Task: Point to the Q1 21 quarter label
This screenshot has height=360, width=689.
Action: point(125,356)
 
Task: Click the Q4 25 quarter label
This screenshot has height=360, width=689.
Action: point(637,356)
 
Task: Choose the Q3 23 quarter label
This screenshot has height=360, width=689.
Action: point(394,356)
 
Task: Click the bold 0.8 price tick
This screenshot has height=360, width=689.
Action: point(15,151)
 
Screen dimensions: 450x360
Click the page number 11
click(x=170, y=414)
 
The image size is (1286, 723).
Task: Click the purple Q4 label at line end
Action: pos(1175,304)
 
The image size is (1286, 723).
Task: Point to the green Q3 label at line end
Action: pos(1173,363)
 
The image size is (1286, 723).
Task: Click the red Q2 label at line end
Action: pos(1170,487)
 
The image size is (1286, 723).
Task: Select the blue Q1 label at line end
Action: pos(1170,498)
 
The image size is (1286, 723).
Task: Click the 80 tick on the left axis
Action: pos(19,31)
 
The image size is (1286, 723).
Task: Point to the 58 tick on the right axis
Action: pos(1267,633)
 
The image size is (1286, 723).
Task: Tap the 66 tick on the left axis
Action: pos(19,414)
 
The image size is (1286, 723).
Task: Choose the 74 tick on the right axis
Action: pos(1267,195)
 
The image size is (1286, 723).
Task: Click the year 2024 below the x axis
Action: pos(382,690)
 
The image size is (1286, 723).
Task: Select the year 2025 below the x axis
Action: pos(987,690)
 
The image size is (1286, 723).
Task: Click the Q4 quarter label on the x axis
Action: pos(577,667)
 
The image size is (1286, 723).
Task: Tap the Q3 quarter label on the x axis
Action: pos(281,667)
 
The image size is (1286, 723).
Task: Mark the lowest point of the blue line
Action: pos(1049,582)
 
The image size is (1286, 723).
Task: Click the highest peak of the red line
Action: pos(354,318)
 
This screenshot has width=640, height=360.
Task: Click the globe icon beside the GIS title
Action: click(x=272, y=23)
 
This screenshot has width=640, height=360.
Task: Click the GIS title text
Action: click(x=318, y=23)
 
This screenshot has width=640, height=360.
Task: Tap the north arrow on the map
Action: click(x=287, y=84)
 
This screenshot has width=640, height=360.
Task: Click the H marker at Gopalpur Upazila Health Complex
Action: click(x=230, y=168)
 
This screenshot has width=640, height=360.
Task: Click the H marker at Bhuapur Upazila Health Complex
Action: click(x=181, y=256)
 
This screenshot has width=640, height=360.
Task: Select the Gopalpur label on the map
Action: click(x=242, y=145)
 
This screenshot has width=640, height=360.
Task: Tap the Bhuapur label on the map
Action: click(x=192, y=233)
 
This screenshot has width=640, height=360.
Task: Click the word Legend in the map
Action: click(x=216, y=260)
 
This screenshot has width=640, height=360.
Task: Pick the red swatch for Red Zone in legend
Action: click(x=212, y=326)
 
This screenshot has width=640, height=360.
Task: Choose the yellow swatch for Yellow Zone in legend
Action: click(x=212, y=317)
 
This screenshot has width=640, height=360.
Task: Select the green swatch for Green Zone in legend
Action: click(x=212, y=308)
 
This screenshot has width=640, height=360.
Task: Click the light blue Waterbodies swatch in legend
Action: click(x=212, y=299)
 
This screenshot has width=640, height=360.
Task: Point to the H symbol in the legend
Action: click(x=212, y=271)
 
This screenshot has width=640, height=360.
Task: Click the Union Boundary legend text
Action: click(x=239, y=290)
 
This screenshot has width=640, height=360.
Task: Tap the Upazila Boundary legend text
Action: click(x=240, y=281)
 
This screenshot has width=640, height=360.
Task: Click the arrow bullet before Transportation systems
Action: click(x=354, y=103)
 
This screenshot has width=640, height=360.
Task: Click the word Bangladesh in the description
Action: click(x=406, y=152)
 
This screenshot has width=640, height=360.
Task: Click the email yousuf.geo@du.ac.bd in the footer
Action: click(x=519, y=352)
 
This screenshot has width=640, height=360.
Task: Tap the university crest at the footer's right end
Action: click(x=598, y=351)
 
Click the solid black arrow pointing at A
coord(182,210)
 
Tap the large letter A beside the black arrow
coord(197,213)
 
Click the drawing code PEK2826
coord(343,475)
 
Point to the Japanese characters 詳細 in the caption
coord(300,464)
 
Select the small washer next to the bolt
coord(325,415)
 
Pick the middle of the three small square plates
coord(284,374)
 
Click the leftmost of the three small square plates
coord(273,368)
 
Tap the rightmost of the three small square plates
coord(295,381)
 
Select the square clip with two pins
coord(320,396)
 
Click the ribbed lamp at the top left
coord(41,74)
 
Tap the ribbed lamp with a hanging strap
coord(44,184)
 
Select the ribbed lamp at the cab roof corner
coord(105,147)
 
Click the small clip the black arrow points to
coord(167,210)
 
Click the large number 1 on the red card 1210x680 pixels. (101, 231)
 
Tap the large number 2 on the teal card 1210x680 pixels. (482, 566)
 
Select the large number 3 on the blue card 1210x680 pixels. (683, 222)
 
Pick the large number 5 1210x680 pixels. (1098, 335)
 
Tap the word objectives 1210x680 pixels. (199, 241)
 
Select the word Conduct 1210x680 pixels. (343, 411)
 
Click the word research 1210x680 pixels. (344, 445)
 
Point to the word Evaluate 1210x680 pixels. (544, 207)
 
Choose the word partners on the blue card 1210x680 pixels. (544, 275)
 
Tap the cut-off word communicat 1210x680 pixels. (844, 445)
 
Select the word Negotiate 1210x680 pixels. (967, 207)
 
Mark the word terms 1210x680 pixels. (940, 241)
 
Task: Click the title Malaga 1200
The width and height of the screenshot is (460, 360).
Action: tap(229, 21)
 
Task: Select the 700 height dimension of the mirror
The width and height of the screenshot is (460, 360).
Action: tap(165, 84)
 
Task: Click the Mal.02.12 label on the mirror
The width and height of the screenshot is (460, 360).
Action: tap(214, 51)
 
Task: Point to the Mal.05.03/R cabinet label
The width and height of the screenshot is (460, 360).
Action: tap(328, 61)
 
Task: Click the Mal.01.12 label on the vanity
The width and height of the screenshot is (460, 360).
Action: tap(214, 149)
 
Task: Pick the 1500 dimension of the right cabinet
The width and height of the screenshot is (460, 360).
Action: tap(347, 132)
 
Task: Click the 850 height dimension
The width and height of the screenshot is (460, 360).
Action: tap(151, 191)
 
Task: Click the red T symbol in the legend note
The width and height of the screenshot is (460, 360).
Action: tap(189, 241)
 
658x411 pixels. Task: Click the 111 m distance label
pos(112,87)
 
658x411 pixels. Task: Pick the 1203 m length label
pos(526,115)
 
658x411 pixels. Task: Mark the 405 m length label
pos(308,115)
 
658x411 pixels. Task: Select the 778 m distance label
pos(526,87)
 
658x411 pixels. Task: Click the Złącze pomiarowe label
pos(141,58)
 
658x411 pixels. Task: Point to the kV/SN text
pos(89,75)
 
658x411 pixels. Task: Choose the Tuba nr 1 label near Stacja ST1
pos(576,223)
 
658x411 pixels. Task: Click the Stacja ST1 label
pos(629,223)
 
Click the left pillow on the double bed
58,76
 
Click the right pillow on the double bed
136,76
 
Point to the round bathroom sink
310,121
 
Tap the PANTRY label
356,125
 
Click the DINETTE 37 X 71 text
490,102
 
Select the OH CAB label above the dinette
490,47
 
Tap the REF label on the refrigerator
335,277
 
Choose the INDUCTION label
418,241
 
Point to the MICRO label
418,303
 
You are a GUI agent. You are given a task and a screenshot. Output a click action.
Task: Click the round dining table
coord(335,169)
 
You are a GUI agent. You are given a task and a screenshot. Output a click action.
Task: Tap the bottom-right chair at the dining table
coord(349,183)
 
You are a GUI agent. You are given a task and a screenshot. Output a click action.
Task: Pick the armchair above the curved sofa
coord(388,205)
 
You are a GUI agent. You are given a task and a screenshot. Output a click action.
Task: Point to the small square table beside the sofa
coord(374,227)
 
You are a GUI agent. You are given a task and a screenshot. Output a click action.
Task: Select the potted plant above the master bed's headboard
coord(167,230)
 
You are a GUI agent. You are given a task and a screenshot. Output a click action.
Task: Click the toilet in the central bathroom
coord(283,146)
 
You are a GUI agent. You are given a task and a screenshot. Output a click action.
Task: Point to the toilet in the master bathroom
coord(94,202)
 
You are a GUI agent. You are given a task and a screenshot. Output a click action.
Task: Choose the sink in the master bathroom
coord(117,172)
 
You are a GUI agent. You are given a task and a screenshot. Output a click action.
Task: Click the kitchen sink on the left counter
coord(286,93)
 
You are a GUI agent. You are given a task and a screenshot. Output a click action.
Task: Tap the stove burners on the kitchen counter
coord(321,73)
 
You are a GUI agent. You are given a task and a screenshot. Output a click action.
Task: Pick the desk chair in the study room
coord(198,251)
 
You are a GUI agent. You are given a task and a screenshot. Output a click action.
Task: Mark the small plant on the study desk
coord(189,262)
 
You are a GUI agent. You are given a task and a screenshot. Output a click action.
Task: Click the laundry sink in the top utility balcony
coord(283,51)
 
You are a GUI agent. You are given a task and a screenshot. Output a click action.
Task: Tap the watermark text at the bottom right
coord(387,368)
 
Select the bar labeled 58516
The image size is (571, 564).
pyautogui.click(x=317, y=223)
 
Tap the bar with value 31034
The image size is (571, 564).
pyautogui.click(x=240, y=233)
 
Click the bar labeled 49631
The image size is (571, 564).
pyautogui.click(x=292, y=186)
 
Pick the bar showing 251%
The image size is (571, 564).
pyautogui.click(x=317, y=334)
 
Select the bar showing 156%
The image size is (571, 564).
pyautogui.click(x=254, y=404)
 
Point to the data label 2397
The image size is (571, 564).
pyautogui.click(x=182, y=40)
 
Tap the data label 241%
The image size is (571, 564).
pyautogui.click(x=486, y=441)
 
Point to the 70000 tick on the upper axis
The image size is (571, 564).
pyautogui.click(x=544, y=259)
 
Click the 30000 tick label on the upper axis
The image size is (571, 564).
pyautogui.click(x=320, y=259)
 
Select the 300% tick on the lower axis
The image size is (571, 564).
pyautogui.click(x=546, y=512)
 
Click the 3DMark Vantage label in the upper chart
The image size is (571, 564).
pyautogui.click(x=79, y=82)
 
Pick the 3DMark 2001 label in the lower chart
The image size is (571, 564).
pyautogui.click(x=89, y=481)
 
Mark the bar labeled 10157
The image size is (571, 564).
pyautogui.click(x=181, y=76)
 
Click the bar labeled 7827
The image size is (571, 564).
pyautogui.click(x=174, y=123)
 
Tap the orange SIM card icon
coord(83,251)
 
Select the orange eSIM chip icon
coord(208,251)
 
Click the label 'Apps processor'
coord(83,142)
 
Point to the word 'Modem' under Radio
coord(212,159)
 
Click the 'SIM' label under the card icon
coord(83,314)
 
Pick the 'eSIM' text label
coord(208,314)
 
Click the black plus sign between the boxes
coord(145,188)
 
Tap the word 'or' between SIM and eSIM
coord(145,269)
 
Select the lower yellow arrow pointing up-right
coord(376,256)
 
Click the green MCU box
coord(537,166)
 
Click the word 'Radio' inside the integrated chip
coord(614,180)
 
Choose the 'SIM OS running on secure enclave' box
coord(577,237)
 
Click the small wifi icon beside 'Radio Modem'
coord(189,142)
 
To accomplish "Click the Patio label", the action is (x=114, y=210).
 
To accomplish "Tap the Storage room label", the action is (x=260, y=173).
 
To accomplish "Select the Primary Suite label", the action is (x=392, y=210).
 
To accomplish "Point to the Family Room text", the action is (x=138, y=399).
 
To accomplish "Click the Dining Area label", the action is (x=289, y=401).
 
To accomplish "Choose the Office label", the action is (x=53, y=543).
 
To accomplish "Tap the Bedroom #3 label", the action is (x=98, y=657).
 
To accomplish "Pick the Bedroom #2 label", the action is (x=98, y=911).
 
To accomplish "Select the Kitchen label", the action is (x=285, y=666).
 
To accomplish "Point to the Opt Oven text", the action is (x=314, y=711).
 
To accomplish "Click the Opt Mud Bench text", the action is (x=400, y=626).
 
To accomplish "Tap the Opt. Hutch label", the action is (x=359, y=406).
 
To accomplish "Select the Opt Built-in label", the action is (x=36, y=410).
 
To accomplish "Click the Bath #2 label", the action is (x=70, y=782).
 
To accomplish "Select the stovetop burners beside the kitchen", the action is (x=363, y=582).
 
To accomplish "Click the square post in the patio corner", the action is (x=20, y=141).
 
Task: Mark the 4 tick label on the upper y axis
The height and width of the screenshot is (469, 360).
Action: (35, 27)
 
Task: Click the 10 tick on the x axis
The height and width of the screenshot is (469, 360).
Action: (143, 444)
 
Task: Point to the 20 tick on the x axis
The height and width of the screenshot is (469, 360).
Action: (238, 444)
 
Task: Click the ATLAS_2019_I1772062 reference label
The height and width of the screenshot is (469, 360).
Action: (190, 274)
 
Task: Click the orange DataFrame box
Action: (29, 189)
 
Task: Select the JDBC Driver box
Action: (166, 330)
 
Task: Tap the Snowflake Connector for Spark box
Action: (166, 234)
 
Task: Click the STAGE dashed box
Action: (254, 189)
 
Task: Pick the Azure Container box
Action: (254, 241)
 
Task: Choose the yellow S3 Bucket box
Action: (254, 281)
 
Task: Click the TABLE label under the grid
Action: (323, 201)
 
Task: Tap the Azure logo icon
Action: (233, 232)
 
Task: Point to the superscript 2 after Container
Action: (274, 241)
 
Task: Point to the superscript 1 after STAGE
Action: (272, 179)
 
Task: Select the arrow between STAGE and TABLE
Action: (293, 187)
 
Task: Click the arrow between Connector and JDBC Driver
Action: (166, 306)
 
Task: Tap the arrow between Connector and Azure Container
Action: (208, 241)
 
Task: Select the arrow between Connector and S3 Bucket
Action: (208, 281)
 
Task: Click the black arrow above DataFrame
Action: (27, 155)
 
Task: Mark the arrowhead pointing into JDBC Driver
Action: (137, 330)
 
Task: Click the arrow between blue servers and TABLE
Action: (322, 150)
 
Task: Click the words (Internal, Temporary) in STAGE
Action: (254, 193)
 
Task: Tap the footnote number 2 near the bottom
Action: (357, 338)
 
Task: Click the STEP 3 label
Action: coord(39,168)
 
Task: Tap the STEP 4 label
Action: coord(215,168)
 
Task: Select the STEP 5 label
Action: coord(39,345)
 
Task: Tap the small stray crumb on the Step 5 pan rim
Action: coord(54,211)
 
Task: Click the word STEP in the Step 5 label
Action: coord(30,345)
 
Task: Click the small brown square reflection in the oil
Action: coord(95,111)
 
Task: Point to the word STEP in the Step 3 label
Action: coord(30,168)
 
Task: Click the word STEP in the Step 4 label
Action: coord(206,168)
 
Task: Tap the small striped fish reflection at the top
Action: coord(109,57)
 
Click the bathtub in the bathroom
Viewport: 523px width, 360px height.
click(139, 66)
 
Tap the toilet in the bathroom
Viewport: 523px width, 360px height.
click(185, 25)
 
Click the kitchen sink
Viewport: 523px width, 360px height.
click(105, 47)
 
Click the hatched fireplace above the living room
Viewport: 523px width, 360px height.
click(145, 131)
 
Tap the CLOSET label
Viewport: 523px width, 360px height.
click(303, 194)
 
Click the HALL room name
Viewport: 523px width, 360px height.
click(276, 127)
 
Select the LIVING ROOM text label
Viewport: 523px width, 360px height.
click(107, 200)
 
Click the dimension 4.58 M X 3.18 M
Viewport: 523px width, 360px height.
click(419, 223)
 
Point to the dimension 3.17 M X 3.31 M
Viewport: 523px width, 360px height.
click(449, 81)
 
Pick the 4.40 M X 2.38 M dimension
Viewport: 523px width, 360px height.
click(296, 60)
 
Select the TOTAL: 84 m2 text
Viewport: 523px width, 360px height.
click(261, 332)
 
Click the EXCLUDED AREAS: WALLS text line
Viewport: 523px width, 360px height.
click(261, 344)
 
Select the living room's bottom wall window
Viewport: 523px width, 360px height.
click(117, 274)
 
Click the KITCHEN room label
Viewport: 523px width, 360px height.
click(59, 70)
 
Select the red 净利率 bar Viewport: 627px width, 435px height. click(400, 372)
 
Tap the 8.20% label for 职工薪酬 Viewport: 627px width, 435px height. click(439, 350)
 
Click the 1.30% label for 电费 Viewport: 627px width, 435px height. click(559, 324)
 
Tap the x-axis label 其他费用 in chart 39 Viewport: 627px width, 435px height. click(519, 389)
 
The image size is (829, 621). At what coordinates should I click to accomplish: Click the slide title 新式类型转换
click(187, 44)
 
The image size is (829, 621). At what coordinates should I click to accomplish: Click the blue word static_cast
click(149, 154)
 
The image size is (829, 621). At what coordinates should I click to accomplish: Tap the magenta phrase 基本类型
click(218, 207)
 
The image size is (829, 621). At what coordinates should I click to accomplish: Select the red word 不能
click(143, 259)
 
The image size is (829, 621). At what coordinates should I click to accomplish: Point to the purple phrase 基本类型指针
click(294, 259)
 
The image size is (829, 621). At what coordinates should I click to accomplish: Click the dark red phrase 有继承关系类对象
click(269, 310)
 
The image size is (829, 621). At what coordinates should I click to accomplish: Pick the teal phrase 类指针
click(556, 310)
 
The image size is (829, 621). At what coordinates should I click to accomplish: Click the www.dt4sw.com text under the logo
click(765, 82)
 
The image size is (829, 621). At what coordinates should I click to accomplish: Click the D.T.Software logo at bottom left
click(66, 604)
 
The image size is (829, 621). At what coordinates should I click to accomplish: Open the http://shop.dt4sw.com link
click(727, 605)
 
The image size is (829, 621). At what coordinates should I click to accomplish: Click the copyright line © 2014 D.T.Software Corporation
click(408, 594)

### [DIRECTIONS]
Can you rewrite the listing above, from the line with "Task: Point to the superscript 2" up to and including the line with "Action: (208, 281)", as a Markdown table with the columns Row and Line, skipping blank lines?

### [ANSWER FOR THE TASK]
| Row | Line |
|---|---|
| 1 | Task: Point to the superscript 2 after Container |
| 2 | Action: (274, 241) |
| 3 | Task: Point to the superscript 1 after STAGE |
| 4 | Action: (272, 179) |
| 5 | Task: Select the arrow between STAGE and TABLE |
| 6 | Action: (293, 187) |
| 7 | Task: Click the arrow between Connector and JDBC Driver |
| 8 | Action: (166, 306) |
| 9 | Task: Tap the arrow between Connector and Azure Container |
| 10 | Action: (208, 241) |
| 11 | Task: Select the arrow between Connector and S3 Bucket |
| 12 | Action: (208, 281) |